Die Provokation und ihre Reaktion waren – leider – vorhersehbar. Hier, wie im Rest Europas, verhielten sich Muslime ruhig und protestierten friedlich gegen ein aktuelles anti-islamisches Video, das im Internet veröffentlicht wurde.

(iz). Wieder einmal erleben wir eine weitere Episode der gezielten Provokation von Muslimen. Sie begann mit einigen Ausschnitten des Schmäh-Films “Die Unschuld der Muslime” und ihr folgten gewaltsame Proteste und Übergriffe auf Auslandsvertretungen in der islamischen Welt. Jeder dieser geschäftigen Provokateure fand Bewunderer, die die Provokateure als Freiheitskämpfer und Verfechter der Demokratie stilisieren. Der erstere von ihnen wurde sogar von der Bundeskanzlerin für sein „unbeugsames Eintreten“ für die Meinungs- und Pressefreiheit ausgezeichnet.

Und immer wiederholen sich die Ereignisse. Zuerst agitiert jemand unter dem Deckmantel der Meinungsfreiheit gegen den Islam. Dies treibt extremistische Kräfte in der muslimischen Welt zu Gewaltakten an.
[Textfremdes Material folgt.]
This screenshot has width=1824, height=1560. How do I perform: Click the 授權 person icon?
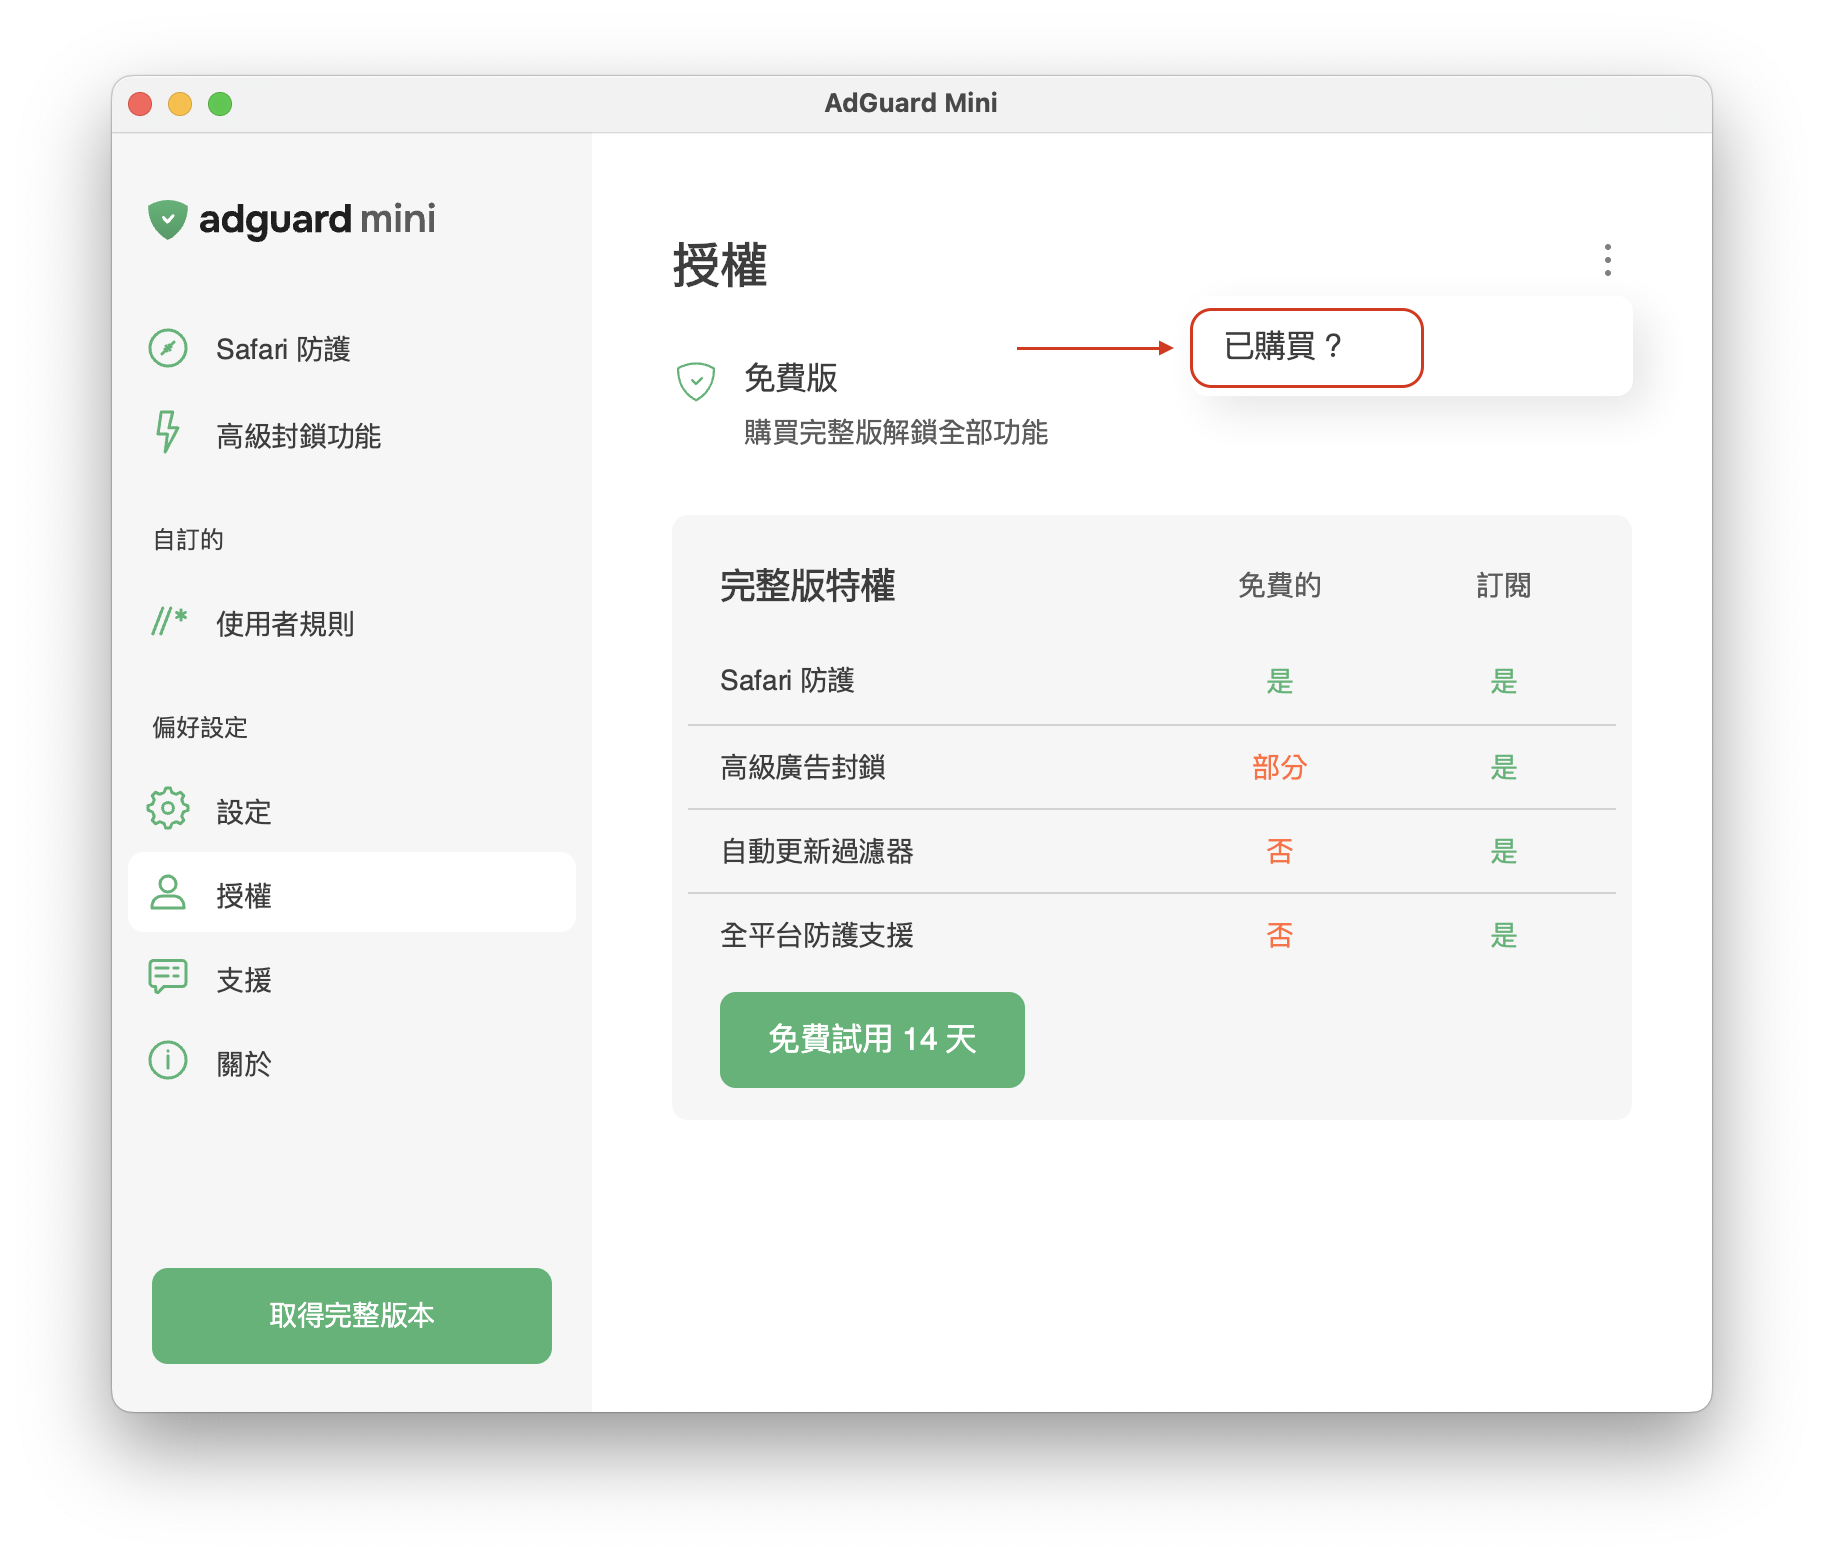pos(168,893)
Während die Landsleute des Agitators weltweit in Gefahr leben, sitzt dieser an einem sicheren Ort und beobachtet das Spektakel völlig „überrascht“. Als wäre der Unruhestifter darüber verwundert, dass er sich für immer in den Geschichtsbüchern verewigen würde.
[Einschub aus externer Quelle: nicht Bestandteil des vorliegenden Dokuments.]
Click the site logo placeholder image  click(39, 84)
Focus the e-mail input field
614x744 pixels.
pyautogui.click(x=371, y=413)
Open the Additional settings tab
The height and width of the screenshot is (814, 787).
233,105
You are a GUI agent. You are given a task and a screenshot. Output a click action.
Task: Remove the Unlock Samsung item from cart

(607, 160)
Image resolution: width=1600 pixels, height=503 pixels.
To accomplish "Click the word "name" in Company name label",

Trotzdem besteht ein markanter Unterschied zur vergangenen Islam-Kritik. Europa befindet sich in einer gigantischen wirtschaftlichen Krise. Die arabische Welt hatte vor Kurzem seinen Arabischen „Frühling“, der durch den Westen energisch gestützt wurde. Nun greifen aber „Islamisten“ nach der Macht und drängen die Zukunft in eine totale Ungewissheit.

Bei all der Erregung vergisst man jedoch völlig, zu differenzieren. Niemand fragt sich wirklich, wie viele es sind, die sich wirklich an gewaltsamen Ausschreitungen beteiligen. Diese Minderheit ist nicht einmal in Prozentzahlen zu bemessen. Es gibt über 1,3 Milliarden Muslime in der Welt. Sie reagieren meist auf ihre Weise, indem sie mit Freunden und Bekannten sprechen, sie aufklären, vielleicht auch klagen oder – wie jüngst in Deutschland – friedlich demonstrieren. Niemand von ihnen käme auf die Idee, Angst und Schrecken zu ­verbreiten.

Anstatt diesen stumpfsinnigen Film zu ignorieren hat man ihm Beachtung geschenkt. Dabei spielt es keine Rolle, wie billig dieser Film produziert sein mag. Als würde die Qualität eines Films etwas über die Dimension einer Schmähung aussagen. Eher nicht. Der beste Weg gegen Blasphemie und Verunglimpfung vorzugehen, ist durch Aufklärung und Argumentation. Außerdem werden die Muslime im Qur'an diesbezüglich angesprochen. Die freie Rede als integraler Bestandteil der islamischen Lehre wirkte nicht nur anziehend auf Nichtmuslime, sondern selbst für den Spötter.

Vielleicht wäre es an der Zeit, dass die Mehrheit der Muslime aktiver und transparenter nach außen tritt.